La continuità tra natura e uomo sta nel fatto che al livello della natura compare, con l’animale, la prima forma di individualità perché l’animale non si limita ad assimilare passivamente l’ambiente in quanto instaura con esso un rapporto attivo determinato dalla sua capacità d’azione. Capacità d’azione che nell’uomo diventa cosciente consentendo il comportamento libero e volontario che lo caratterizza.
Un altro aspetto della visione hegeliana che ha contribuito a formare il nostro modo di veder l’uomo è costituito dal fatto che l’uomo non è visto come qualcosa di statico, immutabile, come lo è nella visione creazionista, bensì come il frutto di un processo evolutivo, di un processo in divenire.
Processo evolutivo che si svolge nella storia delle istituzioni sociali, in primis lo stato, e della cultura e che il singolo individuo ripercorre come tappe della sua educazione, della sua crescita individuale.
Hegel ha sicuramente il merito di aver colto il nesso, che in seguito è diventato un nesso condiviso dalla coscienza contemporanea, tra istituzioni politico-sociali, cultura, storia e individuo, inoltre egli ha, come vedremo, indicato nella dialettica lo strumento per comprendere tale nesso e comunque i processi storici.
Prima di Hegel prevaleva una concezione astorica della cultura e delle istituzioni che erano viste come qualcosa che si manifestavano nel tempo, rimanendo valide in ogni tempo. Con Hegel si afferma invece una concezione secondo cui le istituzioni politico-sociali e la cultura sono una forma di attività collettiva che si manifesta nell’ambito di un determinato contesto storico mantenendo con esso uno stretto legame.
Ed è proprio la scoperta della dimensione collettiva a costituire l’ultimo importante contributo di Hegel alla cultura contemporanea.
Secondo Hegel lo Spirito ovvero, come si è detto, ciò che riguarda l’uomo, si struttura a tre livelli gerarchici: al primo livello vi è lo spirito soggettivo, costituito dalla dimensione individuale caratterizzata dal comportamento libero e volontario. Al secondo livello troviamo lo Spirito oggettivo che rappresenta la dimensione sovra individuale, collettiva la quale si realizza nella cultura e nelle istituzioni politico-sociali che regolano il comportamento libero e volontario dell’individuo mediante la moralità sociale (eticità nei termini di Hegel) i cui contenuti sono fissati e trasmessi dalla famiglia, dalla società civile e dallo stato. Infine il terzo livello è costituito dallo Spirito assoluto che si incarna nell’arte, nella religione e nella filosofia attraverso le quali avviene la completa e progressiva comprensione della razionalità della realtà.

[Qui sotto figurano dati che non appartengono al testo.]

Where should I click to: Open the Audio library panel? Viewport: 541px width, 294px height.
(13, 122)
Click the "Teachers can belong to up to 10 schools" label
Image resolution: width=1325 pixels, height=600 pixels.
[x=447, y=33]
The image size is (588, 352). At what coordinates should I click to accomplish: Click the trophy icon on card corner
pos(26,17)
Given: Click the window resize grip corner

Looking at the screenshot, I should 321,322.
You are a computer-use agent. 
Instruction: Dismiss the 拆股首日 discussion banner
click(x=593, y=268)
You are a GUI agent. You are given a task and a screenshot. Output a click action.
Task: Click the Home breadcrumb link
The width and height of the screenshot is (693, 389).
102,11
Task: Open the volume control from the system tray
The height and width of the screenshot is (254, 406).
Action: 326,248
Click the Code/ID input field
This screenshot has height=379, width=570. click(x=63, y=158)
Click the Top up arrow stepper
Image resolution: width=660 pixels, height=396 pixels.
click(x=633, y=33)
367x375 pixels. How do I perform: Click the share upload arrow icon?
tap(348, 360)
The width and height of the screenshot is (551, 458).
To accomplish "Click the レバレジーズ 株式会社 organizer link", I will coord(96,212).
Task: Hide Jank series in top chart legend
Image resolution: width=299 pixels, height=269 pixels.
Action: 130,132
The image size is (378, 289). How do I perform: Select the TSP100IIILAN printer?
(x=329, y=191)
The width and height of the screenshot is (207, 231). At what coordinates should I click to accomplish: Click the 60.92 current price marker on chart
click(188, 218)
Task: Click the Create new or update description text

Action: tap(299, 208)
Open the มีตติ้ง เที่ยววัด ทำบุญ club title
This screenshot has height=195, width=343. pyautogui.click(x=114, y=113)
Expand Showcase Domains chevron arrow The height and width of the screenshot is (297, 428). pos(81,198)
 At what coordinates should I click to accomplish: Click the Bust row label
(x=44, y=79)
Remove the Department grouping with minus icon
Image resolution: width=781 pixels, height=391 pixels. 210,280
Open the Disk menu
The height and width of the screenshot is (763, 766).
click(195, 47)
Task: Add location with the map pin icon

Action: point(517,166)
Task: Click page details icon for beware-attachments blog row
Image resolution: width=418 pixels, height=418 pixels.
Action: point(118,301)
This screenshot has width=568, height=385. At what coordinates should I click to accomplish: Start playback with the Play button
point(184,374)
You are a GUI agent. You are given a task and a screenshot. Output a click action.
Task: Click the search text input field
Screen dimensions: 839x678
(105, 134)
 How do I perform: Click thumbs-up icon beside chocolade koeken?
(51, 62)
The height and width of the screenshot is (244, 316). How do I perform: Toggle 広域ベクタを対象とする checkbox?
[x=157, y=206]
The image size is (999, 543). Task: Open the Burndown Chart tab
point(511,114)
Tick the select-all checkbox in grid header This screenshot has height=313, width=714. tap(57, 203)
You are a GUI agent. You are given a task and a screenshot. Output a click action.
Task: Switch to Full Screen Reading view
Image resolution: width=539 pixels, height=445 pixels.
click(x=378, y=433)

L’importanza della dimensione collettiva è per Hegel determinata dalla constatazione che il singolo non è immaginabile come uomo, in quanto da solo non è completo. Per essere veramente tale l’uomo deve, infatti, identificarsi con ciò che l’umanità ha creato che si incarna nella cultura e nelle istituzioni politiche che l’umanità si è data nelle diverse epoche storiche e che rappresentano oggettivamente quello che l’uomo è in quell’epoca storica. Si comprende allora perchè secondo Hegel il singolo individuo deve assoggettarsi all’oggettività e all’universalità delle istituzioni e delle credenze della cultura di cui fa parte.
Secondo Hegel qualsiasi processo in divenire, e quindi qualsiasi evoluzione, qualsiasi processo storico, può essere compreso attraverso una concezione dialettica della realtà. Infatti, il passaggio da uno stadio meno evoluto a uno più evoluto avviene come superamento delle contraddizioni, delle negatività presenti e quindi come ricerca di un equilibrio migliore.
Tale passaggio è descrivibile utilizzando un ragionamento dialettico che pone in relazione tre elementi di cui il primo (tesi) costituisce l’affermazione di una determinata tesi, il secondo (antitesi) l’affermazione di una tesi che nega la precedente e il terzo (sintesi) la conciliazione del conflitto tra tesi e antitesi.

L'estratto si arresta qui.